*** Opening of Provided records ***
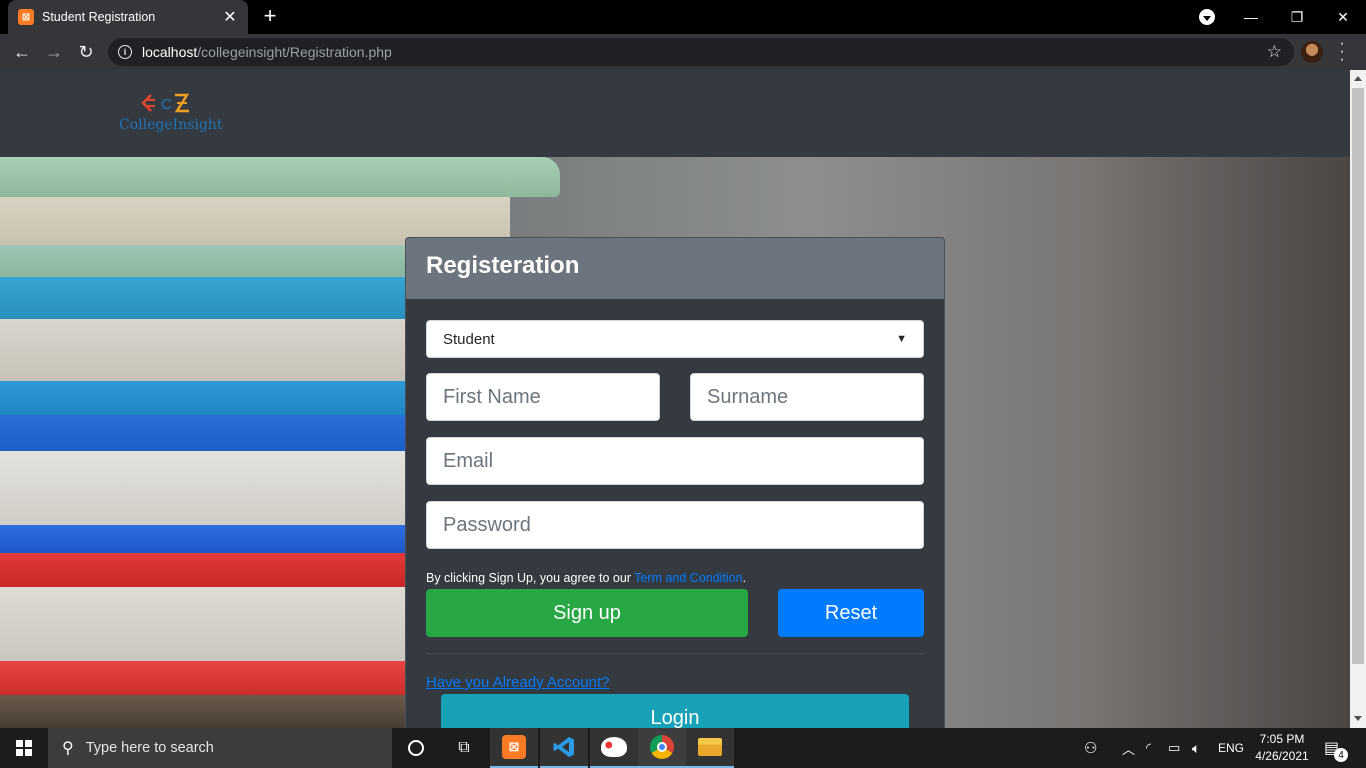 Image resolution: width=1366 pixels, height=768 pixels. I want to click on browser-tab: ⊠ Student Registration ✕, so click(128, 17).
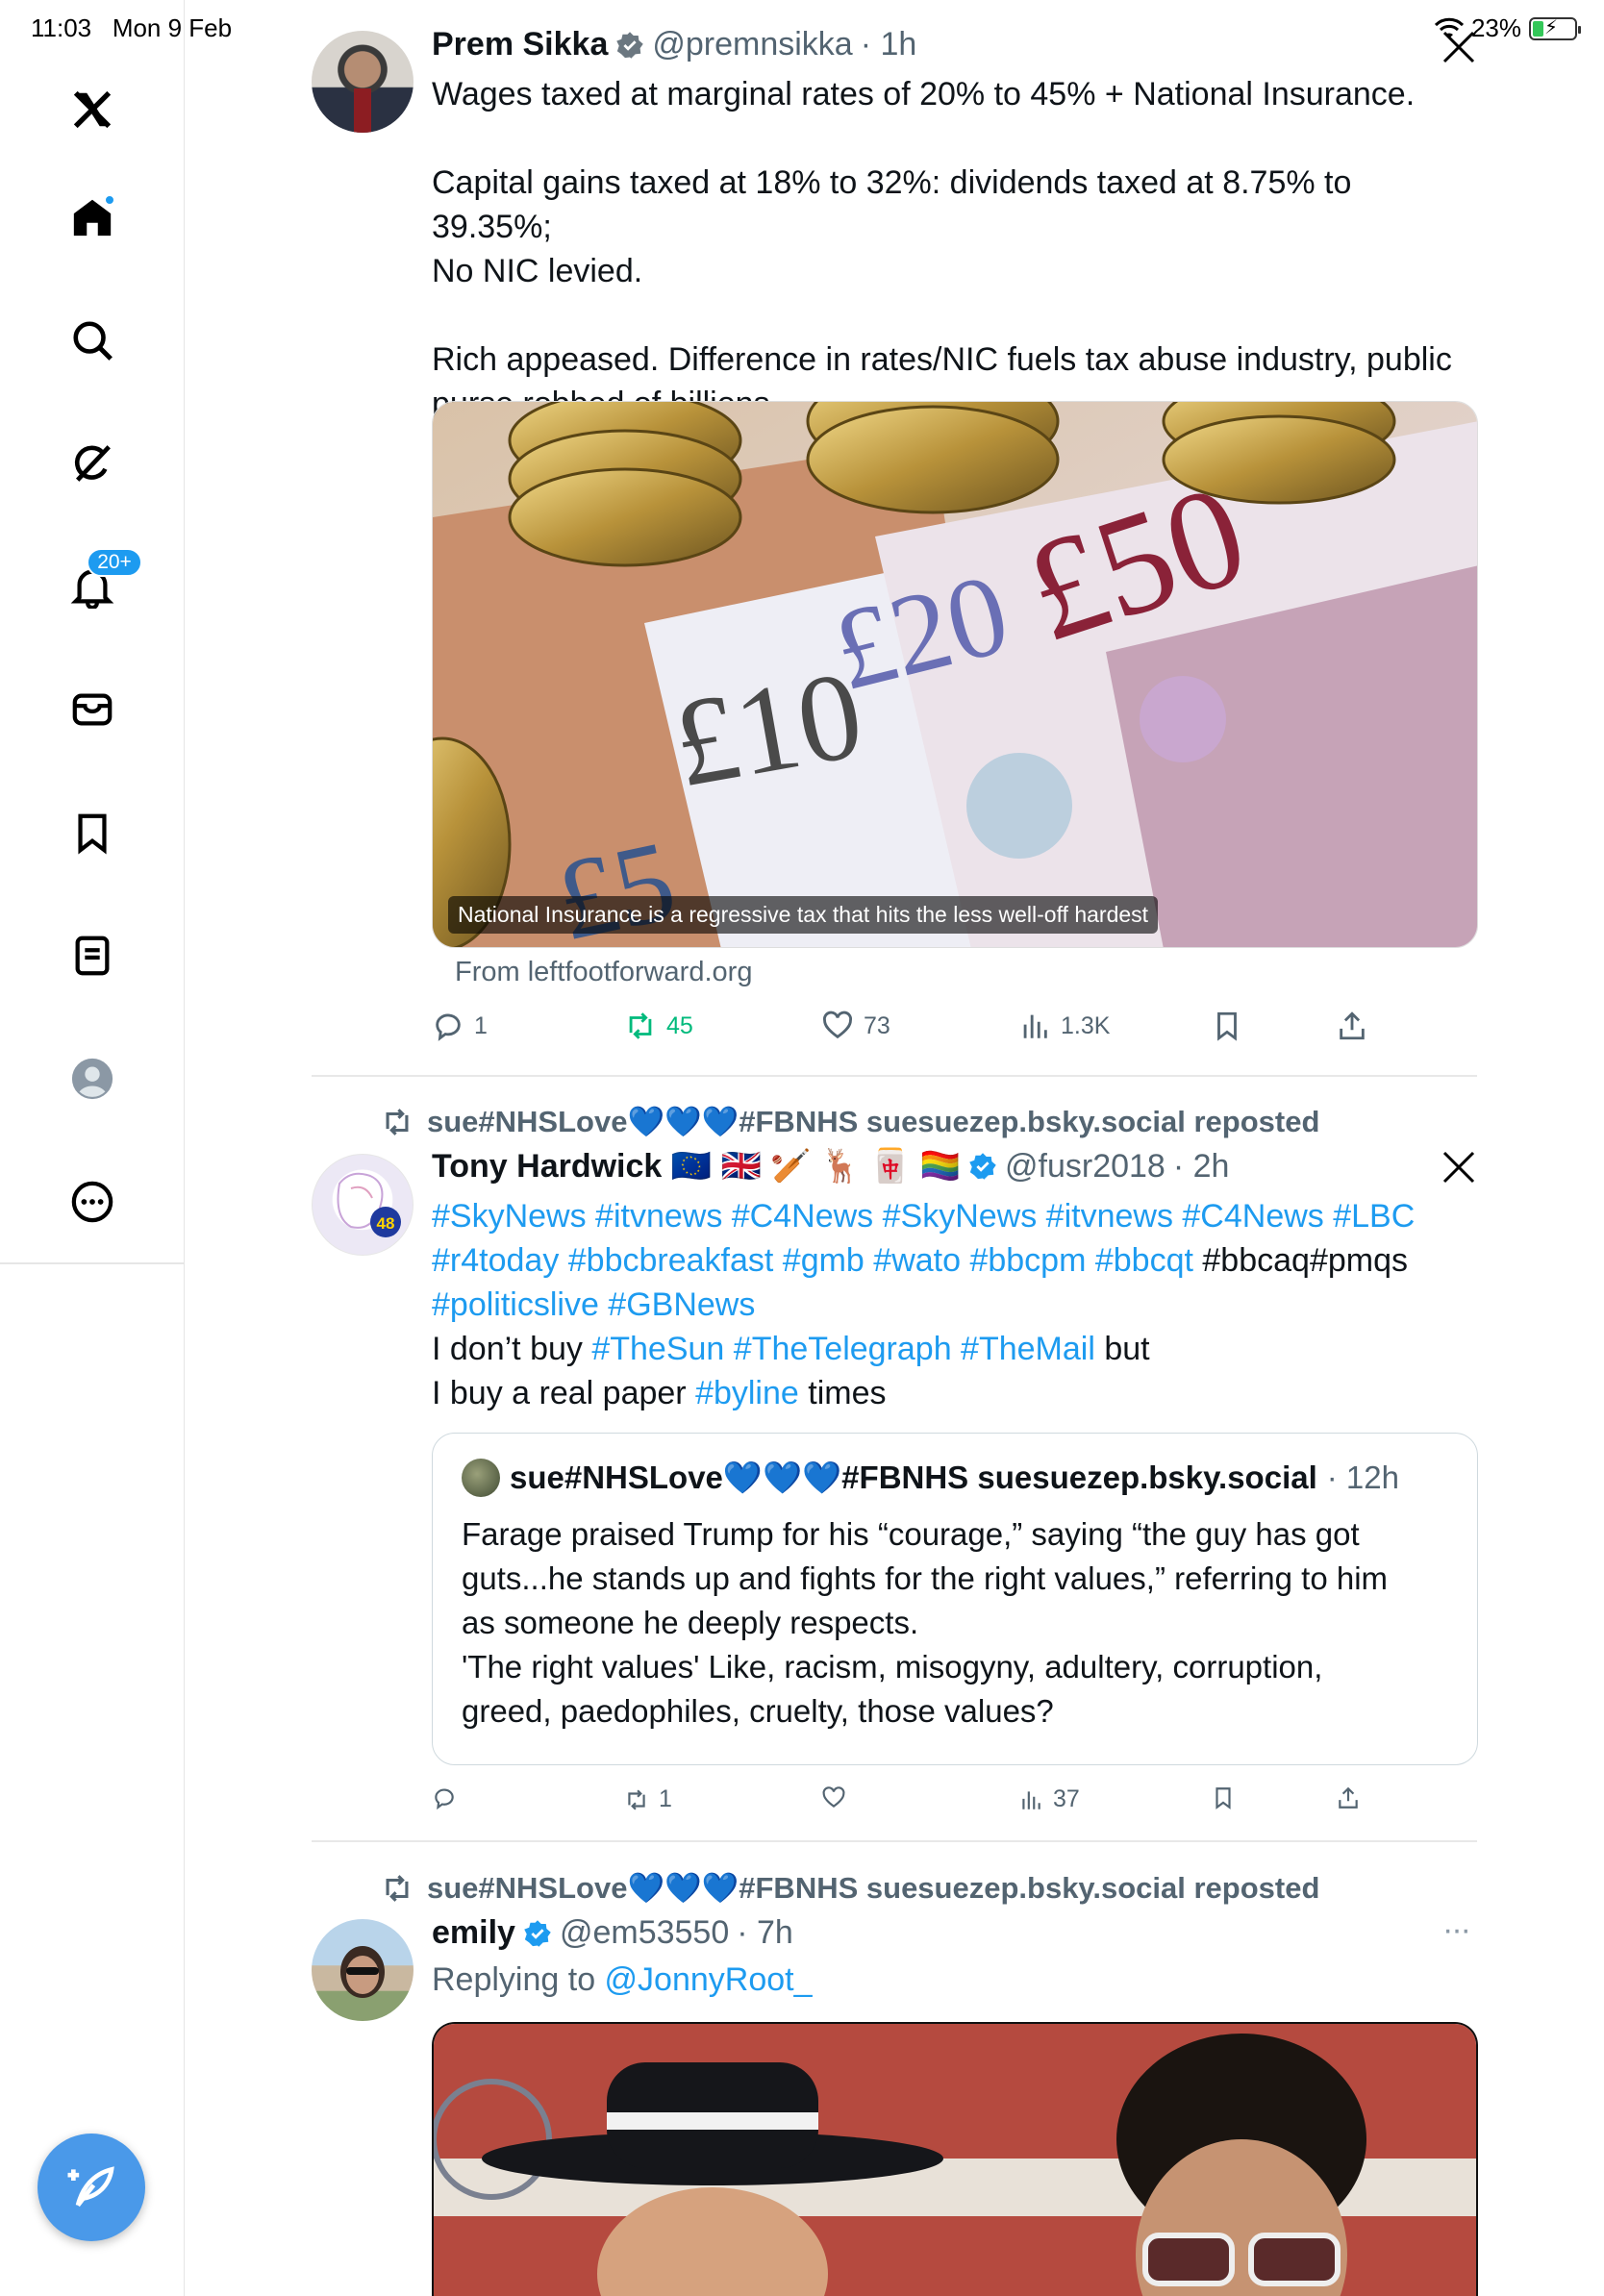  What do you see at coordinates (520, 44) in the screenshot?
I see `author-name: Prem Sikka` at bounding box center [520, 44].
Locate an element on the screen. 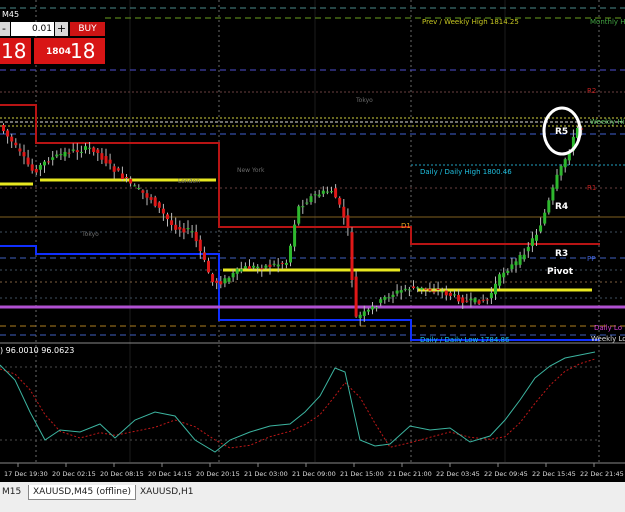 The height and width of the screenshot is (512, 625). buy-button: 1804 18 is located at coordinates (70, 51).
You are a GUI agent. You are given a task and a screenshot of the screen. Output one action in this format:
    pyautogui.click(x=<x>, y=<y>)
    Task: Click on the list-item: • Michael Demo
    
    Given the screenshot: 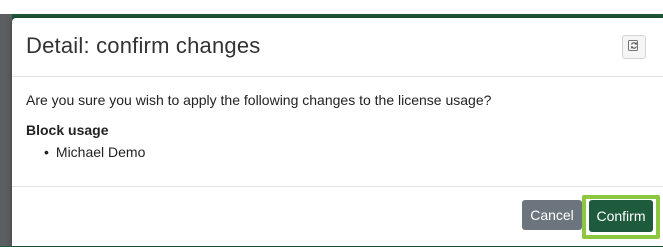 What is the action you would take?
    pyautogui.click(x=345, y=152)
    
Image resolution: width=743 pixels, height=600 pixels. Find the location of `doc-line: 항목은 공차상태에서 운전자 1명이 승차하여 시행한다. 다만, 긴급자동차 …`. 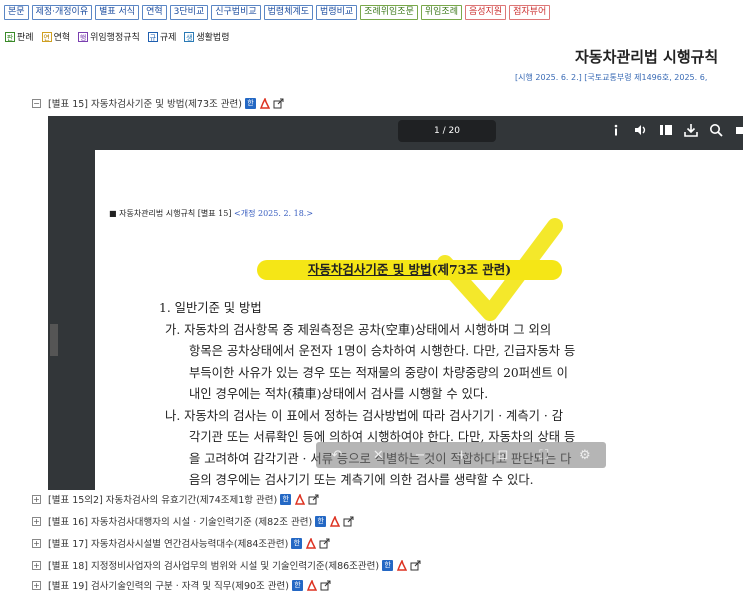

doc-line: 항목은 공차상태에서 운전자 1명이 승차하여 시행한다. 다만, 긴급자동차 … is located at coordinates (382, 351).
*** Close of Provided records ***
### [Exercise instructions]
Retype the material from the line containing "Image resolution: width=743" through the end of the material, leaving out the pictures.

### [Written answer]
Image resolution: width=743 pixels, height=600 pixels. Find the location of `doc-line: 항목은 공차상태에서 운전자 1명이 승차하여 시행한다. 다만, 긴급자동차 …`. 

doc-line: 항목은 공차상태에서 운전자 1명이 승차하여 시행한다. 다만, 긴급자동차 … is located at coordinates (382, 351).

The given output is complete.